▶ _Source data_
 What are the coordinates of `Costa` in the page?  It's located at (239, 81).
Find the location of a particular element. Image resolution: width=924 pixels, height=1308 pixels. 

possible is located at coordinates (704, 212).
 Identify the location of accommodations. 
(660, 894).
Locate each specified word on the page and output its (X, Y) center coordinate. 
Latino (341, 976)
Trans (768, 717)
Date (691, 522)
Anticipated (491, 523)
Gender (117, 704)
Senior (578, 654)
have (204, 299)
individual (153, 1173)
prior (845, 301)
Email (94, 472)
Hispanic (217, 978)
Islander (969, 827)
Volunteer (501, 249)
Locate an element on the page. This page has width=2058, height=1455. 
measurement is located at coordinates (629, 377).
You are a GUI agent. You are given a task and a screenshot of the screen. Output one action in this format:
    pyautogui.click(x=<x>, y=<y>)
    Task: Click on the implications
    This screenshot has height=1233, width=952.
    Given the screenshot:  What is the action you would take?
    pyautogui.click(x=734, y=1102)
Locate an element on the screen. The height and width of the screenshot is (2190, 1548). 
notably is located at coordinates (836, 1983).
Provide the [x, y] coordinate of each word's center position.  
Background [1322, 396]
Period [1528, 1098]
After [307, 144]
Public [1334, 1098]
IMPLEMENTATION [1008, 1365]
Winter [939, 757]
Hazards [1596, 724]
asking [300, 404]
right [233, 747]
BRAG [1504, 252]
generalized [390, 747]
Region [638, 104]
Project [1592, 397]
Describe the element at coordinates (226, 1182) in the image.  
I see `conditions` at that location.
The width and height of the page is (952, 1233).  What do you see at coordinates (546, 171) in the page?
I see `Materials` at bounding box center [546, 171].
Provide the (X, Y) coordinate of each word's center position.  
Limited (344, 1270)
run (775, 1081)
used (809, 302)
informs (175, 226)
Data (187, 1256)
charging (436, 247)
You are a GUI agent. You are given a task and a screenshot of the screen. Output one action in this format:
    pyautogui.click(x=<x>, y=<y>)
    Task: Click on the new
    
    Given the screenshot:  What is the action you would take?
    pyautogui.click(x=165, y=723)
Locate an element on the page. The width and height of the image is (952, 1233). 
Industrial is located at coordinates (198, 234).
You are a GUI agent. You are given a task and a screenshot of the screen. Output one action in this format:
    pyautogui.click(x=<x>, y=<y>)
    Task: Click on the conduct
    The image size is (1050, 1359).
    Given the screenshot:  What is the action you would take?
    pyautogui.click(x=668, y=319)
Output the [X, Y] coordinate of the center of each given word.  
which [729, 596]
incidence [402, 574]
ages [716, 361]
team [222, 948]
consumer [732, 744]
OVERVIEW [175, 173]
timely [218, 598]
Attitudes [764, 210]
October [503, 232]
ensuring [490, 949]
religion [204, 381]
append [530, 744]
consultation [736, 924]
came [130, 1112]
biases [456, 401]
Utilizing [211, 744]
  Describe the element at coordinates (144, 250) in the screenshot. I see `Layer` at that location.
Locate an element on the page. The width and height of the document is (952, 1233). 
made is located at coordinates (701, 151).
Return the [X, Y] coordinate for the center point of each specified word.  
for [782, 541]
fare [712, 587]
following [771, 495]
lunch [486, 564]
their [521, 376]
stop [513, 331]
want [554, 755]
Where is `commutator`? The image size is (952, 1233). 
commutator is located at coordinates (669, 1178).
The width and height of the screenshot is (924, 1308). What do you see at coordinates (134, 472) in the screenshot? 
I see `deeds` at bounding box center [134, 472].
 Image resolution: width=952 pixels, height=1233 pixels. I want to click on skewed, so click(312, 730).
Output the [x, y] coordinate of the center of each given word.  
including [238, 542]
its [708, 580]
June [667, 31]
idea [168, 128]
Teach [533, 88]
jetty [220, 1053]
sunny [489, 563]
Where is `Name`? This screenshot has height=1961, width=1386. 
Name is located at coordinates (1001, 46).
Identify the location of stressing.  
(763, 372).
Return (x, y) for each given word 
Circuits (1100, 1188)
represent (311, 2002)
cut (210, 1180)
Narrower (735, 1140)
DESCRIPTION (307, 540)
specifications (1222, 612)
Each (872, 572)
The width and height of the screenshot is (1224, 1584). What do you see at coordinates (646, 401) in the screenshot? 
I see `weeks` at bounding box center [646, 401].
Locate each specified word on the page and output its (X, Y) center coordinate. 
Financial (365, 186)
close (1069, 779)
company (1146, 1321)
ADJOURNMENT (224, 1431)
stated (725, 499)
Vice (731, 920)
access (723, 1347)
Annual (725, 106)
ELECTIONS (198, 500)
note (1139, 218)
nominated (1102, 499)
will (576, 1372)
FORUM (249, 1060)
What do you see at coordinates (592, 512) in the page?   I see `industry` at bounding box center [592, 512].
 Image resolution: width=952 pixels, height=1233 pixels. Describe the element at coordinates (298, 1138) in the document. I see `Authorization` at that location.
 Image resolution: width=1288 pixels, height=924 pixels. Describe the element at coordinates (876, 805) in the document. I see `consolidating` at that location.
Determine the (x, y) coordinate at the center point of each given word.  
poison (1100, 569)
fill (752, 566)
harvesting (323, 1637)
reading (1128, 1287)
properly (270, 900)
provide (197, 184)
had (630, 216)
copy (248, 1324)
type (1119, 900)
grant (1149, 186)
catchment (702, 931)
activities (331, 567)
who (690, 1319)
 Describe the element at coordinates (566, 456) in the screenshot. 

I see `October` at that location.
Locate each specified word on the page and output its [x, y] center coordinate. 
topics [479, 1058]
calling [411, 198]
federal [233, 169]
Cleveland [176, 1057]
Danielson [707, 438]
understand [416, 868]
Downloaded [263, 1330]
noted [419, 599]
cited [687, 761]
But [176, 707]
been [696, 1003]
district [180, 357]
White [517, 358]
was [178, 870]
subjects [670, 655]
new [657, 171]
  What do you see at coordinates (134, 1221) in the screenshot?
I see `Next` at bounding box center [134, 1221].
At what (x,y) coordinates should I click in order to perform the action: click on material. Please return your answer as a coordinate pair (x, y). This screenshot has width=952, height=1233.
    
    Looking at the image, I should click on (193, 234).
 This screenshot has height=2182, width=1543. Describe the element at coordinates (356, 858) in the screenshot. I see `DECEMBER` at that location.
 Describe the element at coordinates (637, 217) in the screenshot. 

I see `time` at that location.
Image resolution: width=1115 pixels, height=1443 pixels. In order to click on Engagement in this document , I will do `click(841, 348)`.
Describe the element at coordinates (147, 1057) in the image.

▶ _WHAT IS BEING ASKED_
Copy out the entire listing above line for line, leaving every character unchanged.

▶ _WRITTEN SOLUTION_
 What are the coordinates of `Costa` in the page?  It's located at (239, 81).
Find the location of a particular element. Image resolution: width=924 pixels, height=1308 pixels. 

possible is located at coordinates (704, 212).
 Identify the location of accommodations. 
(660, 894).
Locate each specified word on the page and output its (X, Y) center coordinate. 
Latino (341, 976)
Trans (768, 717)
Date (691, 522)
Anticipated (491, 523)
Gender (117, 704)
Senior (578, 654)
have (204, 299)
individual (153, 1173)
prior (845, 301)
Email (94, 472)
Hispanic (217, 978)
Islander (969, 827)
Volunteer (501, 249)
Locate an element on the page. This page has width=2058, height=1455. 
measurement is located at coordinates (629, 377).
You are a GUI agent. You are given a task and a screenshot of the screen. Output one action in this format:
    pyautogui.click(x=<x>, y=<y>)
    Task: Click on the implications
    This screenshot has height=1233, width=952.
    Given the screenshot:  What is the action you would take?
    pyautogui.click(x=734, y=1102)
Locate an element on the screen. The height and width of the screenshot is (2190, 1548). 
notably is located at coordinates (836, 1983).
Provide the [x, y] coordinate of each word's center position.  
Background [1322, 396]
Period [1528, 1098]
After [307, 144]
Public [1334, 1098]
IMPLEMENTATION [1008, 1365]
Winter [939, 757]
Hazards [1596, 724]
asking [300, 404]
right [233, 747]
BRAG [1504, 252]
generalized [390, 747]
Region [638, 104]
Project [1592, 397]
Describe the element at coordinates (226, 1182) in the image.  
I see `conditions` at that location.
The width and height of the page is (952, 1233).  What do you see at coordinates (546, 171) in the page?
I see `Materials` at bounding box center [546, 171].
Provide the (X, Y) coordinate of each word's center position.  
Limited (344, 1270)
run (775, 1081)
used (809, 302)
informs (175, 226)
Data (187, 1256)
charging (436, 247)
You are a GUI agent. You are given a task and a screenshot of the screen. Output one action in this format:
    pyautogui.click(x=<x>, y=<y>)
    Task: Click on the new
    
    Given the screenshot:  What is the action you would take?
    pyautogui.click(x=165, y=723)
Locate an element on the page. The width and height of the image is (952, 1233). 
Industrial is located at coordinates (198, 234).
You are a GUI agent. You are given a task and a screenshot of the screen. Output one action in this format:
    pyautogui.click(x=<x>, y=<y>)
    Task: Click on the conduct
    The image size is (1050, 1359).
    Given the screenshot:  What is the action you would take?
    pyautogui.click(x=668, y=319)
Output the [X, Y] coordinate of the center of each given word.  
which [729, 596]
incidence [402, 574]
ages [716, 361]
team [222, 948]
consumer [732, 744]
OVERVIEW [175, 173]
timely [218, 598]
Attitudes [764, 210]
October [503, 232]
ensuring [490, 949]
religion [204, 381]
append [530, 744]
consultation [736, 924]
came [130, 1112]
biases [456, 401]
Utilizing [211, 744]
  Describe the element at coordinates (144, 250) in the screenshot. I see `Layer` at that location.
Locate an element on the page. The width and height of the document is (952, 1233). 
made is located at coordinates (701, 151).
Return the [X, Y] coordinate for the center point of each specified word.  
for [782, 541]
fare [712, 587]
following [771, 495]
lunch [486, 564]
their [521, 376]
stop [513, 331]
want [554, 755]
Where is `commutator`? The image size is (952, 1233). 
commutator is located at coordinates (669, 1178).
The width and height of the screenshot is (924, 1308). What do you see at coordinates (134, 472) in the screenshot? 
I see `deeds` at bounding box center [134, 472].
 Image resolution: width=952 pixels, height=1233 pixels. I want to click on skewed, so click(312, 730).
Output the [x, y] coordinate of the center of each given word.  
including [238, 542]
its [708, 580]
June [667, 31]
idea [168, 128]
Teach [533, 88]
jetty [220, 1053]
sunny [489, 563]
Where is `Name`? This screenshot has height=1961, width=1386. 
Name is located at coordinates (1001, 46).
Identify the location of stressing.  
(763, 372).
Return (x, y) for each given word 
Circuits (1100, 1188)
represent (311, 2002)
cut (210, 1180)
Narrower (735, 1140)
DESCRIPTION (307, 540)
specifications (1222, 612)
Each (872, 572)
The width and height of the screenshot is (1224, 1584). What do you see at coordinates (646, 401) in the screenshot? 
I see `weeks` at bounding box center [646, 401].
Locate each specified word on the page and output its (X, Y) center coordinate. 
Financial (365, 186)
close (1069, 779)
company (1146, 1321)
ADJOURNMENT (224, 1431)
stated (725, 499)
Vice (731, 920)
access (723, 1347)
Annual (725, 106)
ELECTIONS (198, 500)
note (1139, 218)
nominated (1102, 499)
will (576, 1372)
FORUM (249, 1060)
What do you see at coordinates (592, 512) in the page?   I see `industry` at bounding box center [592, 512].
 Image resolution: width=952 pixels, height=1233 pixels. Describe the element at coordinates (298, 1138) in the document. I see `Authorization` at that location.
 Image resolution: width=1288 pixels, height=924 pixels. Describe the element at coordinates (876, 805) in the document. I see `consolidating` at that location.
Determine the (x, y) coordinate at the center point of each given word.  
poison (1100, 569)
fill (752, 566)
harvesting (323, 1637)
reading (1128, 1287)
properly (270, 900)
provide (197, 184)
had (630, 216)
copy (248, 1324)
type (1119, 900)
grant (1149, 186)
catchment (702, 931)
activities (331, 567)
who (690, 1319)
 Describe the element at coordinates (566, 456) in the screenshot. 

I see `October` at that location.
Locate each specified word on the page and output its [x, y] center coordinate. 
topics [479, 1058]
calling [411, 198]
federal [233, 169]
Cleveland [176, 1057]
Danielson [707, 438]
understand [416, 868]
Downloaded [263, 1330]
noted [419, 599]
cited [687, 761]
But [176, 707]
been [696, 1003]
district [180, 357]
White [517, 358]
was [178, 870]
subjects [670, 655]
new [657, 171]
  What do you see at coordinates (134, 1221) in the screenshot?
I see `Next` at bounding box center [134, 1221].
At what (x,y) coordinates should I click in order to perform the action: click on material. Please return your answer as a coordinate pair (x, y). This screenshot has width=952, height=1233.
    
    Looking at the image, I should click on (193, 234).
 This screenshot has height=2182, width=1543. Describe the element at coordinates (356, 858) in the screenshot. I see `DECEMBER` at that location.
 Describe the element at coordinates (637, 217) in the screenshot. 

I see `time` at that location.
Image resolution: width=1115 pixels, height=1443 pixels. In order to click on Engagement in this document , I will do `click(841, 348)`.
Describe the element at coordinates (147, 1057) in the image.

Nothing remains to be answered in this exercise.